38. What is Online Transaction Processing (OLTP)?
OLTP manages transaction-based applications for data entry, retrieval, and processing. Example: Bank daily transactions.
39. What is a Clause?
SQL clause limits result sets. Examples: WHERE, HAVING.
40. What is Recursive Stored Procedure?
A stored procedure that calls itself until a boundary condition is met.
41. Union, Minus, Intersect Commands
UNION: combines results, removes duplicates. MINUS: rows from first query not in second. INTERSECT: rows common to both queries.
42. What is ALIAS?
Alias gives a temporary name to table or column, usable in queries.
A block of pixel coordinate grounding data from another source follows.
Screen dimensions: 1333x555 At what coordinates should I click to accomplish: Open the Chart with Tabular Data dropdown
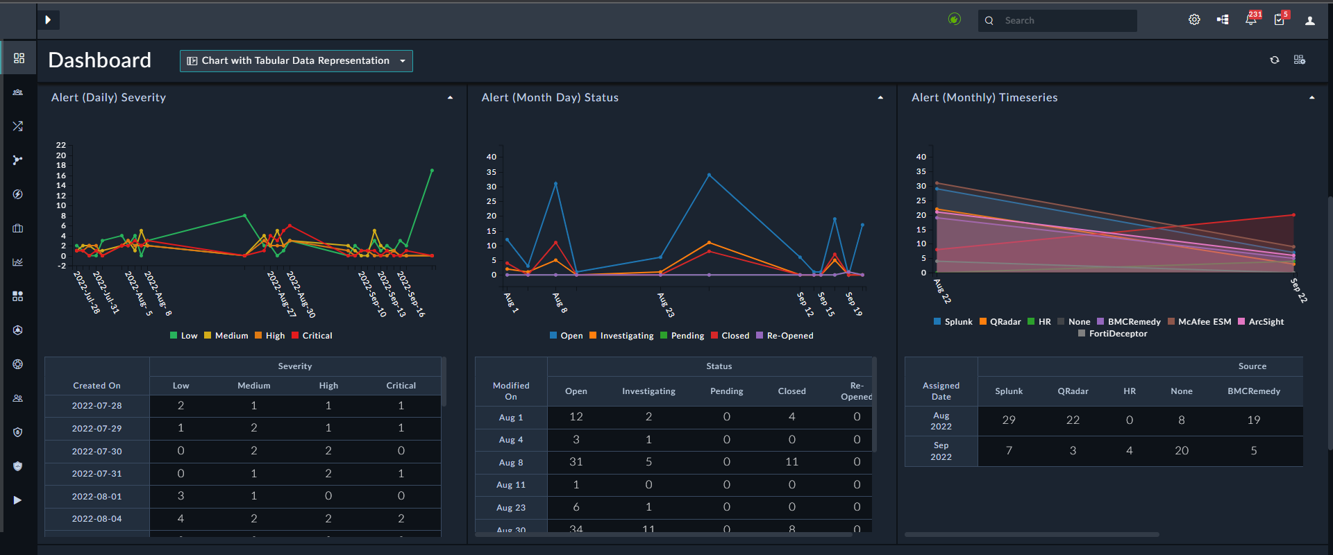296,61
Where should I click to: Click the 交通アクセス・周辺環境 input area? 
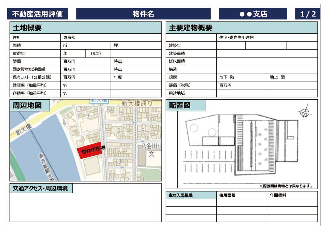click(x=84, y=207)

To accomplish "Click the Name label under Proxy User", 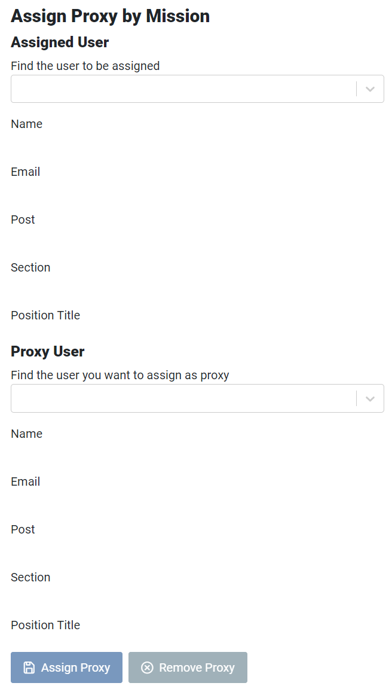I will pyautogui.click(x=26, y=434).
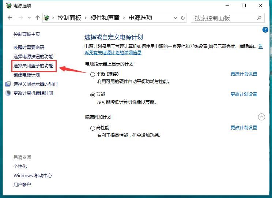The width and height of the screenshot is (272, 198).
Task: Click the power icon in the address bar
Action: click(x=47, y=18)
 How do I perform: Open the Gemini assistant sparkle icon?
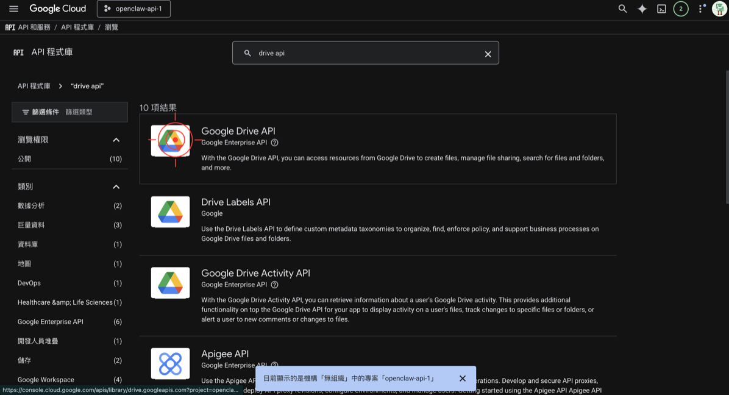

Example: SELECT st.StudentID, Ex.Result FROM student st, Exam Ex WHERE st.StudentID = Ex.StudentID;
43. Difference between TRUNCATE and DROP
TRUNCATE removes all rows; cannot rollback. DROP removes table entirely; cannot rollback.
44. Aggregate & Scalar Functions
Aggregate functions: perform calculations on columns (MAX(), COUNT()). Scalar functions: return single value (UCASE(), NOW()).
45. Create Empty Table from Existing Table
Example: SELECT * INTO studentcopy FROM student WHERE 1=2; copies structure only.
46. Fetch Common Records from Two Tables
Example: SELECT StudentID FROM student INTERSECT SELECT StudentID FROM Exam;
47. Fetch Alternate Records
Even rows: SELECT studentID FROM (SELECT ROW_NUMBER() OVER(ORDER BY StudentID) AS rowno, StudentID FROM student) WHERE MOD(rowno,2)=0;
Odd rows: same with MOD(rowno,2)=1;
48. Select Unique Records
Use DISTINCT: SELECT DISTINCT StudentID, StudentName FROM Student;
49. Fetch First 5 Characters
SELECT SUBSTRING(StudentName,1,5) AS StudentName; or SELECT LEFT(StudentName,5) AS StudentName;
50. Operator for Pattern Matching
LIKE operator. % = zero or more chars, _ = exactly one char. Example: SELECT * FROM Student WHERE StudentName LIKE 'a%';
Conclusion
This guide of 50 SQL Interview Questions & Answers covers essential concepts for freshers and experienced professionals. Use it to prepare thoroughly and boost your confidence for SQL interviews.